I’ve been asking around about SearX and i’ve heard the best way to run it is randomizing the instance you use each search.

That’s acheivable using an extension similar to libredirect but I don’t recommend it because the developers are anonymous (see here) and I don’t particular want to add more people to my trust chain than necessary.

Solution

There’s something called a Data URL which allows you to render an arbitrary website from the URL string.

Paste this in your address bar to see how it works:

data:text/html,<script>alert('Hello from Ulfnic')</script>

What that means is I can make a Data URL website that accepts a search query from the browser and forwards it to a random search engine by reading the querystring value it appends to the end.

This example randomizes between searx.be and searx.xyz (note: I have not vetted these instances)

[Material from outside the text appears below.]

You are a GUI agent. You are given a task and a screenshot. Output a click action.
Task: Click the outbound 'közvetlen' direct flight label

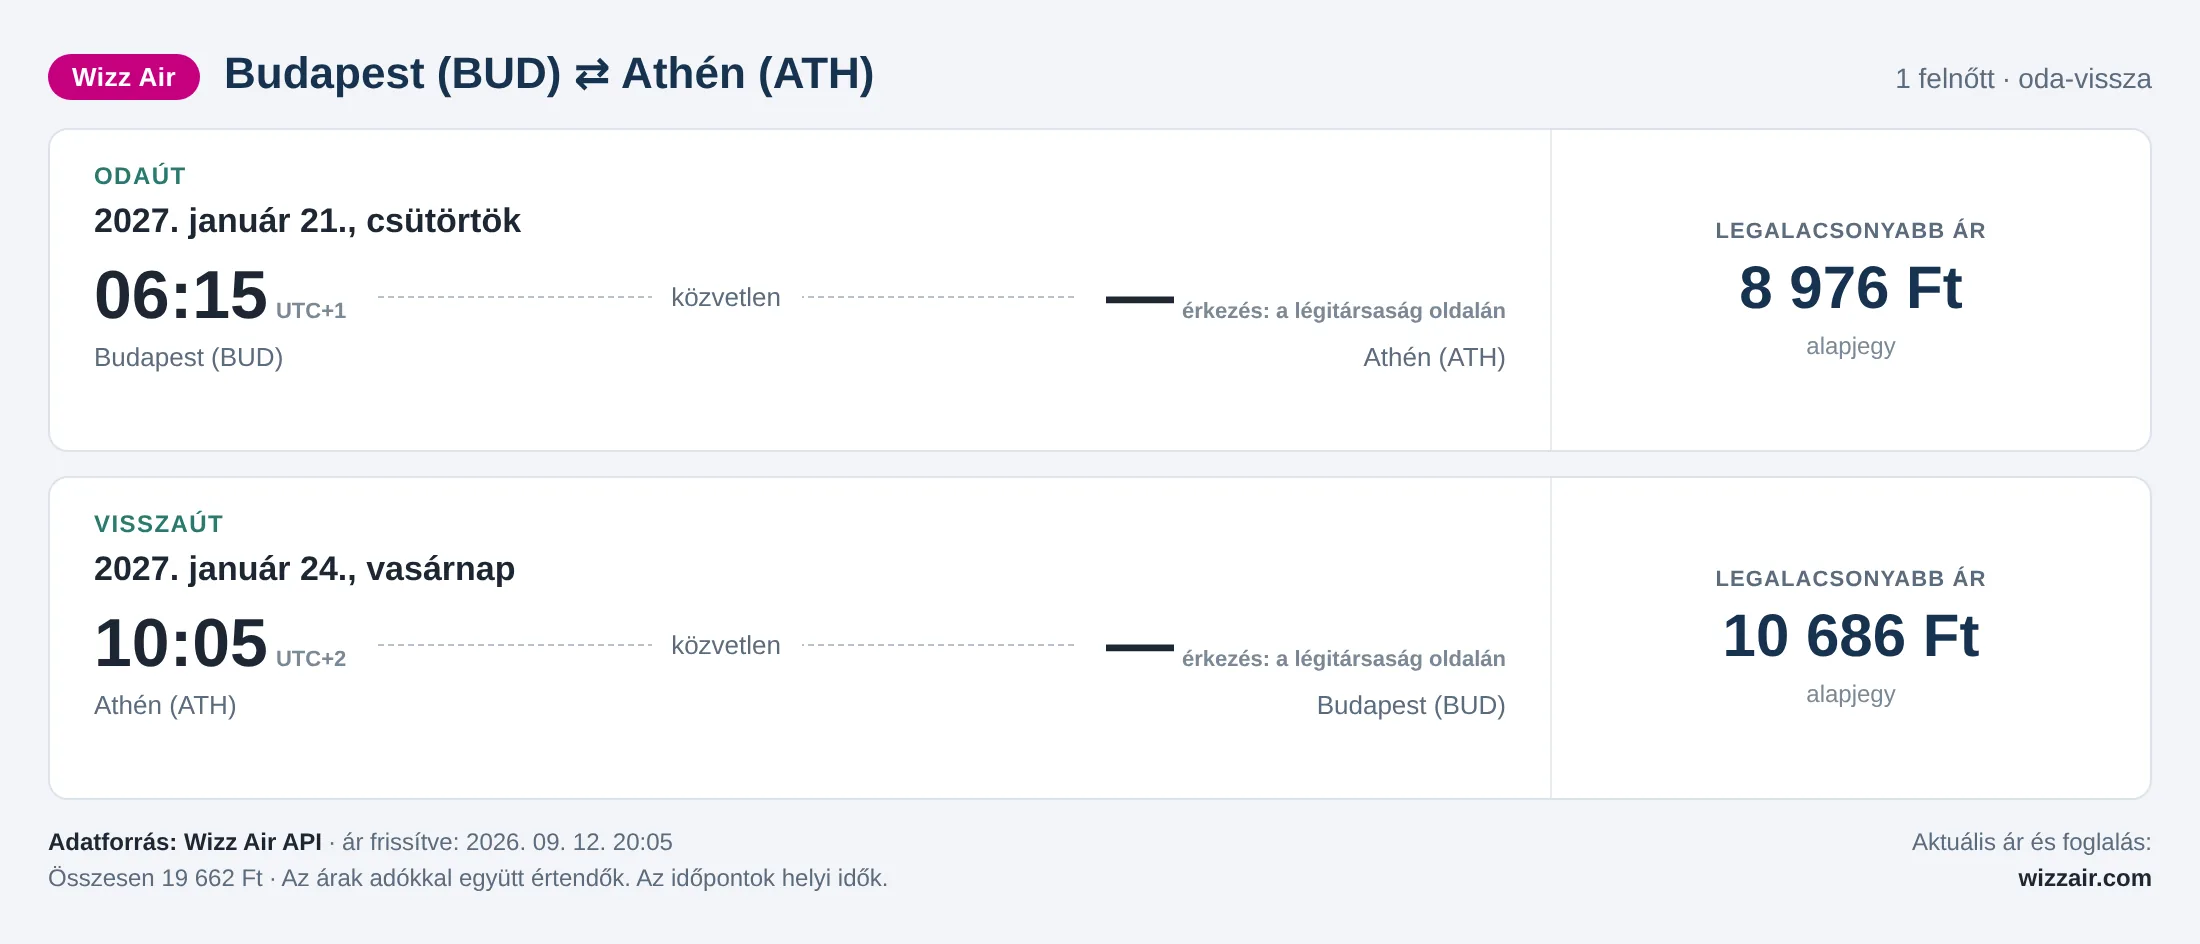point(726,298)
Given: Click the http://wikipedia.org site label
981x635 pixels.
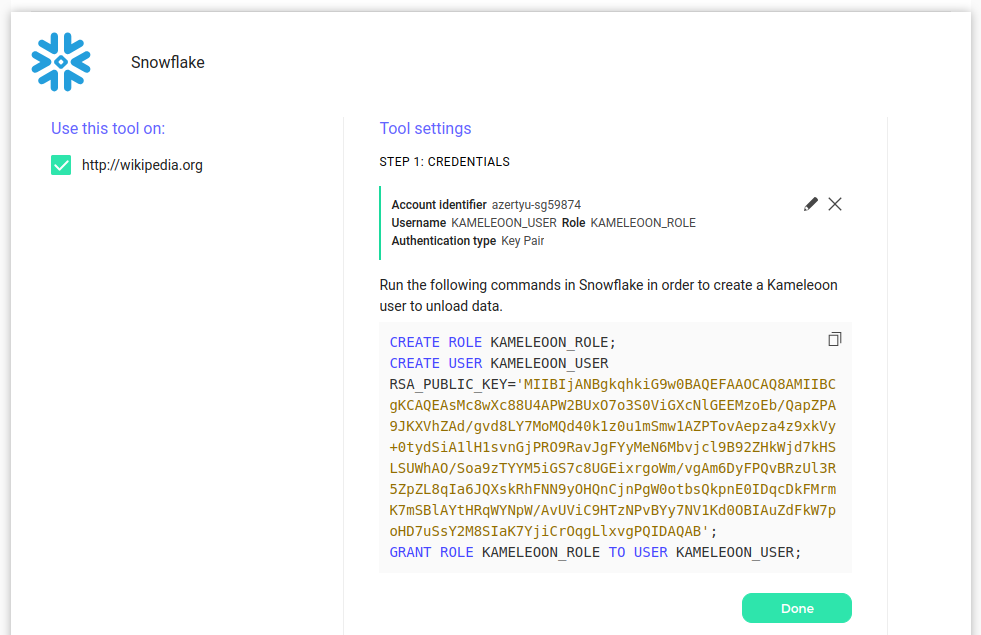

You can add/edit/remove as many as you like.

data:text/html,
<script>
urls=[
'https://searx.be/?q=',
'https://searx.xyz/?q=',
];
url=urls[Math.floor(Math.random()*urls.length)];
query=window.location.href.split('!--?').pop();
window.location.href=url+query;
</script><!--?%s

Installation is as easy as just copy/pasting into a field:

  • Go to: brave://settings/searchEngines?search=search
  • Click “Add” next to “Other search engines”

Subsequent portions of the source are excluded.